If you are tempted to think that this new digital totalitarianism might be softer compared to the more technologically primitive regimes of the past, then take a look at Xinjiang. This large region of China has essentially been turned into one huge concentration camp in order to “transform” the culture of the local ethnic and religious minorities. In August 2018, one million of Xinjiang residents were reported to be interned in the camps. Others estimate the figure to be up to two million. And this policy of Beijing is set to continue. In fact, the number and total area of new security facilities in Xinjiang peaked in 2017 and 2018. The camps are claimed to have “re-education” purpose, but apparently torture is part of the curriculum.

Given the planned expansion of the total surveillance and behavior control system to all of China, the Beijing regime’s actions in Xinjiang might turn out to be a pilot project with potential for some degree of application beyond that unfortunate province. After all, the Chinese authorities already practice enforced disappearances, while simultaneously intensifying their crackdown on the human rights.

All these techniques of statecraft are really not something one would like to see becoming more widespread in the world. And yet, that would probably happen if China were to become the world’s preeminent great power.

In fact, this process has already started. In Cambodia, for instance, China’s influence empowers suppression of democracy by the local authoritarian regime. China’s surveillance practices are spreading beyond its borders. Among examples of this process is Zimbabwe’s decision to install Chinese-provided facial recognition and monitoring system throughout the country. Tanzania has adopted cybersecurity legislation that restricts freedom of internet content, resembling China’s model and helped by its technical assistance. So has Uganda. In Pakistan, a Chinese-run surveillance system has been established along the route of China-Pakistan Economic Corridor.

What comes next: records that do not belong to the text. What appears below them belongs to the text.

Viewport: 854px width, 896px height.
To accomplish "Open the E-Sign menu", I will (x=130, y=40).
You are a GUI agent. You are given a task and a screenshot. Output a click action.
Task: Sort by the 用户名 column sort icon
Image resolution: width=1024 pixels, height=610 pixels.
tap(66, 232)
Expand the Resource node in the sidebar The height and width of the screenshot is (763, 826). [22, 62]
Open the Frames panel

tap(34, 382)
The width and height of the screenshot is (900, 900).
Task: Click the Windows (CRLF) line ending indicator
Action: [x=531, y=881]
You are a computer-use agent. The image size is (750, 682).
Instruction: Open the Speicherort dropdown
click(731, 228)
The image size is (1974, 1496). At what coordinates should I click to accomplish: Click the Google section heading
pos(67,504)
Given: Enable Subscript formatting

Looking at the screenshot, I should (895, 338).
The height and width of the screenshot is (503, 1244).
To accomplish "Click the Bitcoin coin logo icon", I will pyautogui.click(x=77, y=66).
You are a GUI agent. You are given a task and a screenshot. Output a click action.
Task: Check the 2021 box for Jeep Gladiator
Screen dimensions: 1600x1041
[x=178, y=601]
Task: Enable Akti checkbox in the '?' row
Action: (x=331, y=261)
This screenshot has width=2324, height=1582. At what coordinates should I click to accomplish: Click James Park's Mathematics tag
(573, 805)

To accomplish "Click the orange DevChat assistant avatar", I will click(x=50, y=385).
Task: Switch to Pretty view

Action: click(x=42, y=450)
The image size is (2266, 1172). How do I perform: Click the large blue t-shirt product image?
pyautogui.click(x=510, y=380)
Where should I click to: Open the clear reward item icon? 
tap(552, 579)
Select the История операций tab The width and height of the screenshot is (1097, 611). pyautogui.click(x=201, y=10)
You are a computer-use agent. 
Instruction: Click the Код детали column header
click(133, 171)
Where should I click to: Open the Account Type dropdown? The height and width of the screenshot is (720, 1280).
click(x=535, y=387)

As stated in the Freedom House’s Freedom on the Net 2018 report, Chinese firms “provided high-tech tools of surveillance to governments that lack respect for human rights.” Freedom House counted eighteen countries where Chinese firms “are combining advances in artificial intelligence and facial recognition to create systems capable of identifying threats to ‘public order.’” Representatives from thirty-six nations attended seminars where Chinese officials were sharing their information management know-how. The notion of the internationally spreading Chinese “techno-dystopian” model, mentioned in the report, is now entering the wider public discourse.

If China were to lead the world, then democracy would be hard-pressed to remain the mainstream form of political regime it has been for the last century. Modern China’s political and legal norms and practices would closely follow the global spread of the Chinese geopolitical and economic dominance. That is why the ongoing competition between America and China will decide much more than just the great-power careers of these two nations. This competition is, in effect, a struggle about what kind of world we are all going to live in.

David Batashvili is an international relations analyst. He previously worked at the National Security Council of Georgia and is currently a research fellow with the Georgian Foundation for Strategic and International Studies.